Risotto: Comforting companion for winter
For the Nevada Appeal
As the temperature drops, there’s nothing more wonderful than a warm, comforting, hearty risotto. The bowl warms your hands, the food warms your belly, and the smell warms your soul. This cold weather treat is fantastically versatile, so once you learn the technique you can use whatever flavors your heart desires. My current favorite? Sage Roasted Butternut Squash.
I’ll admit it, I’ve never been a fan of winter squash, but I received a beautiful butternut squash in my CSA box (Community Supported Agriculture) a few weeks ago and was determined to find a recipe that I liked. Most often I have a good rapport with the vegetables that arrive weekly, but I adore the challenges that arise when vegetables I don’t usually cook with come along.

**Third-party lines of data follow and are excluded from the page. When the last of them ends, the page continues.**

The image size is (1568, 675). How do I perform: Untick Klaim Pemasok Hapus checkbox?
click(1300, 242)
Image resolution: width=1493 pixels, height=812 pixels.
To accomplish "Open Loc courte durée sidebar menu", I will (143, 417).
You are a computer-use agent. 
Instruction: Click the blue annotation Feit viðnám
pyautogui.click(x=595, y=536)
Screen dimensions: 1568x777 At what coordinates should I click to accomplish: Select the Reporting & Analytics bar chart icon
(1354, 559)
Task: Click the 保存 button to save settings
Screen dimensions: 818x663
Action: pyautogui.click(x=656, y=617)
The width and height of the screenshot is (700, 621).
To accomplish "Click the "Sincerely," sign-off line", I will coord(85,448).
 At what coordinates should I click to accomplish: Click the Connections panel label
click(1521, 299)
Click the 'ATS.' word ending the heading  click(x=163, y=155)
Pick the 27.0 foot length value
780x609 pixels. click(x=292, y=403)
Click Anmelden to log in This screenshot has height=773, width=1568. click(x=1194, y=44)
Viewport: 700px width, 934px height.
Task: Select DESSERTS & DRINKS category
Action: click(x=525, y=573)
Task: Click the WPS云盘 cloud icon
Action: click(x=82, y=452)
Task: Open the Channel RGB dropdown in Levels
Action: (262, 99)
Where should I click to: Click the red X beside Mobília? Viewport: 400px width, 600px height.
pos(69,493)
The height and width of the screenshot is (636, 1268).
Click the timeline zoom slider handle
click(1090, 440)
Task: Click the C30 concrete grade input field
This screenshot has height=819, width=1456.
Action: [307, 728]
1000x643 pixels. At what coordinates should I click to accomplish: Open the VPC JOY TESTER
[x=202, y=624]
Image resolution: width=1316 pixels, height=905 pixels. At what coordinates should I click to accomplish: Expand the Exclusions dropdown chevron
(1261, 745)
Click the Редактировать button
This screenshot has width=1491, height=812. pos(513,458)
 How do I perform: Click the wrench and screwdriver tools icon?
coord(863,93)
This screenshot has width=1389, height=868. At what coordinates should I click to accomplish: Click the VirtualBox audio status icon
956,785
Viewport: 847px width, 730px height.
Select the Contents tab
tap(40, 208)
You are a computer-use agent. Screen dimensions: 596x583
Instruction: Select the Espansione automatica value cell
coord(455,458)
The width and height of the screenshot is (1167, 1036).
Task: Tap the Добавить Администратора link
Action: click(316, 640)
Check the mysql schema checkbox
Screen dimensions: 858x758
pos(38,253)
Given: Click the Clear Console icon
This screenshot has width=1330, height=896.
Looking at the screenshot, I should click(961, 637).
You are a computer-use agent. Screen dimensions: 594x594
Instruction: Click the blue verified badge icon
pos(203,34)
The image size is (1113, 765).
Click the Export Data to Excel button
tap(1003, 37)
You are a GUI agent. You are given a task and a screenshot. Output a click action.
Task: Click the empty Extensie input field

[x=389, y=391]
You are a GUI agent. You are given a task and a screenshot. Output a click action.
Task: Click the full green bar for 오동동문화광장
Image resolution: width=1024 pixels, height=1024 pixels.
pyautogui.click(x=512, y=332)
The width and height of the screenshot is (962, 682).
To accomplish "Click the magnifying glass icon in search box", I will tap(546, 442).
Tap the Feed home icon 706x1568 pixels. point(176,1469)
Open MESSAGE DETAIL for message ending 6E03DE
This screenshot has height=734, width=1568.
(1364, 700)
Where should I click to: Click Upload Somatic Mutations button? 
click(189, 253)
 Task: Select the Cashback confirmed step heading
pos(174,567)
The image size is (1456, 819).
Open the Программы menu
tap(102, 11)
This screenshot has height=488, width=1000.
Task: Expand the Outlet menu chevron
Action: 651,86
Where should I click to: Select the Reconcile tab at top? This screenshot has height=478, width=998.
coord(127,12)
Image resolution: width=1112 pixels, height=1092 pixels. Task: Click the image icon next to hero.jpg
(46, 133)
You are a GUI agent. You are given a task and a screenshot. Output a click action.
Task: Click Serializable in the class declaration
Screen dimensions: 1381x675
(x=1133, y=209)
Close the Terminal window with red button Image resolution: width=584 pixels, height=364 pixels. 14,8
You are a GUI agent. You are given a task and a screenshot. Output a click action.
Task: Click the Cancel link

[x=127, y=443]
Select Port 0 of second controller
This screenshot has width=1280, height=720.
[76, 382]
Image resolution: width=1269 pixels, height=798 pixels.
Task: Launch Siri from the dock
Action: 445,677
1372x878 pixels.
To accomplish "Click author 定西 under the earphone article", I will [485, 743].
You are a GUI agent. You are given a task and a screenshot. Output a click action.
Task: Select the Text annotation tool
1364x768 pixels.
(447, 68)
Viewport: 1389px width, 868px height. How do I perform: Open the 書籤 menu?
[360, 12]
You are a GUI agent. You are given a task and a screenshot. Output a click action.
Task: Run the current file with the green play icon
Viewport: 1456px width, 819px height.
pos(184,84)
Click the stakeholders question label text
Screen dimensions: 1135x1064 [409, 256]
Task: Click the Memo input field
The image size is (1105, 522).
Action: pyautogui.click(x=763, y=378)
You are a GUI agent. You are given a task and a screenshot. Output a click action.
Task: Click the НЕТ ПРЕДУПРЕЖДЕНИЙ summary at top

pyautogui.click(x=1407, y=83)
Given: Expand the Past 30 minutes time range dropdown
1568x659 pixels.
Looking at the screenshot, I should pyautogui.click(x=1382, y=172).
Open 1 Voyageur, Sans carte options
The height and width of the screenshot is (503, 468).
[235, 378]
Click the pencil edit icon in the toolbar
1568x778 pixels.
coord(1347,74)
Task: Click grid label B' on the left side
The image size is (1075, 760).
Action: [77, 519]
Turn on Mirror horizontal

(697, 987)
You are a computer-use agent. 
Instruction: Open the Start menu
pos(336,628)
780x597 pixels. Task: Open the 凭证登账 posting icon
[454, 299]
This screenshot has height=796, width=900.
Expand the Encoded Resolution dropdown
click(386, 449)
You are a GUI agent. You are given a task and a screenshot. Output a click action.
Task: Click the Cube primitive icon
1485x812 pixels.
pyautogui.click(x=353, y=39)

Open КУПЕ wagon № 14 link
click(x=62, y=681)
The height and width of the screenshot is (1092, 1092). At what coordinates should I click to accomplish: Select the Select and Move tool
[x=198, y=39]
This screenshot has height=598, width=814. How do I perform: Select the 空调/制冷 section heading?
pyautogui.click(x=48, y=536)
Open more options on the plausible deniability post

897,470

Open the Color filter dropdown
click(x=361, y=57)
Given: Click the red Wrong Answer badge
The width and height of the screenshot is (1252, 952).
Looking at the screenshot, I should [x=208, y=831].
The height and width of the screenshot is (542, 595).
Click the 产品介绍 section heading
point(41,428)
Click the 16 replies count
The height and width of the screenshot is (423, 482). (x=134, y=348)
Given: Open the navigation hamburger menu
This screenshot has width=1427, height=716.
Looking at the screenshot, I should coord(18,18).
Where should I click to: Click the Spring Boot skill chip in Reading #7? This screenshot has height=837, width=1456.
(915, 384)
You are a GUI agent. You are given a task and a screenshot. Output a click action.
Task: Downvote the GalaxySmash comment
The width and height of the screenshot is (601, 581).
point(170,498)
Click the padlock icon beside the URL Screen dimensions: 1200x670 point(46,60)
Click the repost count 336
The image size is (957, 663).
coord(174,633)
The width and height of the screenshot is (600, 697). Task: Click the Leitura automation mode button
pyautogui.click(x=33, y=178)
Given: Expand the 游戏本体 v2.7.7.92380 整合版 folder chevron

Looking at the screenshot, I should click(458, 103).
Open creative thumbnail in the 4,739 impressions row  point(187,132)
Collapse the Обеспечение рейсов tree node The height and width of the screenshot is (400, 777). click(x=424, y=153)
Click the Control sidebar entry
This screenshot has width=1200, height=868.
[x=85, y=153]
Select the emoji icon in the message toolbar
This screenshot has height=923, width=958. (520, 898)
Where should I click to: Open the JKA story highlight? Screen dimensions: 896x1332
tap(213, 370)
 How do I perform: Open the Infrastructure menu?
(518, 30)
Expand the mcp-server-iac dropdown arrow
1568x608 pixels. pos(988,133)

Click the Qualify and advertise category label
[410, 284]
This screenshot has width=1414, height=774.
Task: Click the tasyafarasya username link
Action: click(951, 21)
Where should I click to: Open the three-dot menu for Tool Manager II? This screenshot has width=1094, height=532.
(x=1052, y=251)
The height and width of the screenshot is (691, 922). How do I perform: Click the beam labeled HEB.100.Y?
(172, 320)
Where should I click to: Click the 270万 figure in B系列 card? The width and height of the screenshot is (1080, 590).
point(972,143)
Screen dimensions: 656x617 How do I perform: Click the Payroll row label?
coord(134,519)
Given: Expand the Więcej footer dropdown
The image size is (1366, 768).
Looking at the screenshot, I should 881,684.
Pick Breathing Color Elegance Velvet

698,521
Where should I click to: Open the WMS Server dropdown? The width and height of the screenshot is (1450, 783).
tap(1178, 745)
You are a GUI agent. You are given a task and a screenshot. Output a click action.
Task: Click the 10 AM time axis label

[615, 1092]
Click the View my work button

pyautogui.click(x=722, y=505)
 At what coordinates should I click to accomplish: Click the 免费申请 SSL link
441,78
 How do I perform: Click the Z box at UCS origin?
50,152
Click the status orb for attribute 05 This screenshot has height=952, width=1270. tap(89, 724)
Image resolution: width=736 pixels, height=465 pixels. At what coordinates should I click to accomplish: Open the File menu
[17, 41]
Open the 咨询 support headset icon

After a quick perusal of the Internet and through some of my favorite cookbooks, I found a butternut squash lasagna recipe that looked promising. However, once the filling was cooked I no longer liked the flavor or the texture.
To create the following recipe, I took the best parts of the lasagna recipe (original recipe by Michael Chiarello) and adapted them to fit a basic risotto. The risotto recipe allows the natural sweetness and silky texture of the butternut squash to shine through, while the savory undertone of the sage lends an earthiness that works nicely with the hardy texture of the risotto. The result: The perfect comfort food for a cold winter evening that is markedly better for you than some more traditional comfort foods.
Sage Roasted Butternut Squash Risotto
For the squash:
1 large butternut squash
3 tablespoons extra-virgin olive oil
1 tablespoon finely chopped fresh sage leaves
1 tablespoon Fennel Spice* (to save time you may mix pre-ground spices)
2 teaspoons coarse salt
1⁄2 teaspoon freshly ground black pepper
1 teaspoon freshly grated nutmeg
1 cup freshly grated Parmesan
For the Risotto:
2 cups Arborio rice
4-6 cups chicken stock
3-4 tablespoons olive oil
1⁄2 large, or 1 small, yellow onion, minced
3 tablespoons white wine
Coarse salt and pepper
Preheat oven to 400 degrees. Using a vegetable peeler, remove the squash’s shell. Cut the stem ends off of the squash. Cut the squash in half lengthwise. Scoop the seeds out with a spoon, and coarsely chop the squash into 1⁄2-inch chunks. Line a baking sheet with aluminum foil. In a bowl, toss the squash with the oil, sage, spice blend, and 1 teaspoon salt and freshly ground pepper. Spread the squash in a single layer on the baking sheet.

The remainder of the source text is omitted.